● OBJECTIF: Citez intégralement, sans la moindre modification, le texte ci-dessous consacré à Salt and Sanctuary.

● TEXTE FOURNI:
----
Saltborne contre Saltevania
Les enjeux de l'aventure sont simples, et sa progression l'est tout autant : se frayer un chemin à travers la zone jusqu'à atteindre une zone de sauvegarde, généralement aux abords d'un boss. La structure même du jeu s'inspire très fortement des Castlevania, allant jusqu'à lui reprendre certains ennemis, tout en l'adaptant à sa sauce. Ainsi, drops d'objets spécifiques à certains ennemis, bestiaire conséquent, pouvoirs (baptisés ici "marques") nécessaires au passage de certaines zones, et progression très verticale de l'environnement, tant d'éléments qui rappelleront à beaucoup le bon temps des opus 2D de la très célèbre franchise aux tueurs de vampires.
Cela dit, Salt and Sanctuary s'inspire aussi d'autres géants à travers l'un de ses éléments de gameplay: le sel. Etant donné que la plupart des ennemis rencontrés (tout du moins au début) sont morts noyés et ont été réanimés par des forces obscures peuplant l'île, ils lâchent en mourrant deux types de ressources : de l'or et du sel. Si l'or sert avant tout à acheter des objets, le sel lui a de multiples usages, allant de l'amélioration d'équipement auprès de forgerons jusqu'à l'augmentation de niveau. Hélas, si l'on commet l'erreur de se faire tuer par un ennemi, notre avatar perd tout son sel et devra, pour le récupérer, vaincre son assassin. Les développeurs de Ska Studios ne l'ont pas caché: la série des Souls a été une grosse inspiration pour leur jeu. Système du sel, difficulté retorse, nécessité d'éclairer les zones de sauvegarde ou encore objets communs avec les univers Souls-Bloodborne... Salt and Sanctuary ne manque donc pas de références, si bien qu'on pourrait parfois croire à une adaptation 2D d'un jeu From Software.
----
● ENREGISTREMENTS:
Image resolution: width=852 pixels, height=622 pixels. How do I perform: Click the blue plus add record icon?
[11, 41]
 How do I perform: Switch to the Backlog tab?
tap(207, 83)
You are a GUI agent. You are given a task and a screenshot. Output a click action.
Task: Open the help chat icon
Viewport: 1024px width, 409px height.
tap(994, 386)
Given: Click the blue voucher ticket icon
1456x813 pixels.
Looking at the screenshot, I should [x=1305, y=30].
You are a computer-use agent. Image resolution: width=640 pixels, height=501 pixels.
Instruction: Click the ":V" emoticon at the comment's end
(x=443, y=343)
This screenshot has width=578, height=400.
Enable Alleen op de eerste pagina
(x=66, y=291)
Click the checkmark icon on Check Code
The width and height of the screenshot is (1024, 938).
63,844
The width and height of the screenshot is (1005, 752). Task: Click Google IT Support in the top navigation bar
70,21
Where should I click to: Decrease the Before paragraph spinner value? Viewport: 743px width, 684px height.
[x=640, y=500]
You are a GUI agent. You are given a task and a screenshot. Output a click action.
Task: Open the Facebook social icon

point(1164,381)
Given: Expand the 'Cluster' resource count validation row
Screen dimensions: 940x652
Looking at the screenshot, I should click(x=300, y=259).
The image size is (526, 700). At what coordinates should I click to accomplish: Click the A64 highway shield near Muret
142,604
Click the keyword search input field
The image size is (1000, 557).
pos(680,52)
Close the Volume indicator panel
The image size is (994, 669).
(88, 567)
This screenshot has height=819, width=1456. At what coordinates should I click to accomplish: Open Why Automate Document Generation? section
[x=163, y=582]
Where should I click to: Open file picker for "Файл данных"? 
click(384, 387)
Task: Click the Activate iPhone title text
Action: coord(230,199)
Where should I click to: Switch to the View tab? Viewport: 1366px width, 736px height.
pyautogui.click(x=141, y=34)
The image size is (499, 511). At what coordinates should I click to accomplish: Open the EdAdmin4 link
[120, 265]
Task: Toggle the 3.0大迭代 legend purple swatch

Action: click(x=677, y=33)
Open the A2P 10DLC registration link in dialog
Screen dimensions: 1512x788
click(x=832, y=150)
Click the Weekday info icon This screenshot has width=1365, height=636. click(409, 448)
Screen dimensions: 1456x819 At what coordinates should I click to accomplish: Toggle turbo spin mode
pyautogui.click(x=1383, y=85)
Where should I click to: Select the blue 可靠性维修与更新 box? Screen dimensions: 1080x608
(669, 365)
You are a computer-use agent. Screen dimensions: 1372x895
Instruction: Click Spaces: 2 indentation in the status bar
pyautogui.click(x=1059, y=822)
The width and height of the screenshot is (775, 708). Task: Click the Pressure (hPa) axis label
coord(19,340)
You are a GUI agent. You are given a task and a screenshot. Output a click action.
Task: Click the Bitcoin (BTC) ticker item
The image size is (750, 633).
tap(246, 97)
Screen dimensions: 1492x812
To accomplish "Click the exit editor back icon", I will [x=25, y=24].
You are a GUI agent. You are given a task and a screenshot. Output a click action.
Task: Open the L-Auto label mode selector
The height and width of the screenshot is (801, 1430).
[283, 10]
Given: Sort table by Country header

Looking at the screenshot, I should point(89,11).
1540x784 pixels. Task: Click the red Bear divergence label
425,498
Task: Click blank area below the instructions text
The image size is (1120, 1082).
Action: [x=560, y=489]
----
● RÉPONSE:
Saltborne contre Saltevania
Les enjeux de l'aventure sont simples, et sa progression l'est tout autant : se frayer un chemin à travers la zone jusqu'à atteindre une zone de sauvegarde, généralement aux abords d'un boss. La structure même du jeu s'inspire très fortement des Castlevania, allant jusqu'à lui reprendre certains ennemis, tout en l'adaptant à sa sauce. Ainsi, drops d'objets spécifiques à certains ennemis, bestiaire conséquent, pouvoirs (baptisés ici "marques") nécessaires au passage de certaines zones, et progression très verticale de l'environnement, tant d'éléments qui rappelleront à beaucoup le bon temps des opus 2D de la très célèbre franchise aux tueurs de vampires.
Cela dit, Salt and Sanctuary s'inspire aussi d'autres géants à travers l'un de ses éléments de gameplay: le sel. Etant donné que la plupart des ennemis rencontrés (tout du moins au début) sont morts noyés et ont été réanimés par des forces obscures peuplant l'île, ils lâchent en mourrant deux types de ressources : de l'or et du sel. Si l'or sert avant tout à acheter des objets, le sel lui a de multiples usages, allant de l'amélioration d'équipement auprès de forgerons jusqu'à l'augmentation de niveau. Hélas, si l'on commet l'erreur de se faire tuer par un ennemi, notre avatar perd tout son sel et devra, pour le récupérer, vaincre son assassin. Les développeurs de Ska Studios ne l'ont pas caché: la série des Souls a été une grosse inspiration pour leur jeu. Système du sel, difficulté retorse, nécessité d'éclairer les zones de sauvegarde ou encore objets communs avec les univers Souls-Bloodborne... Salt and Sanctuary ne manque donc pas de références, si bien qu'on pourrait parfois croire à une adaptation 2D d'un jeu From Software.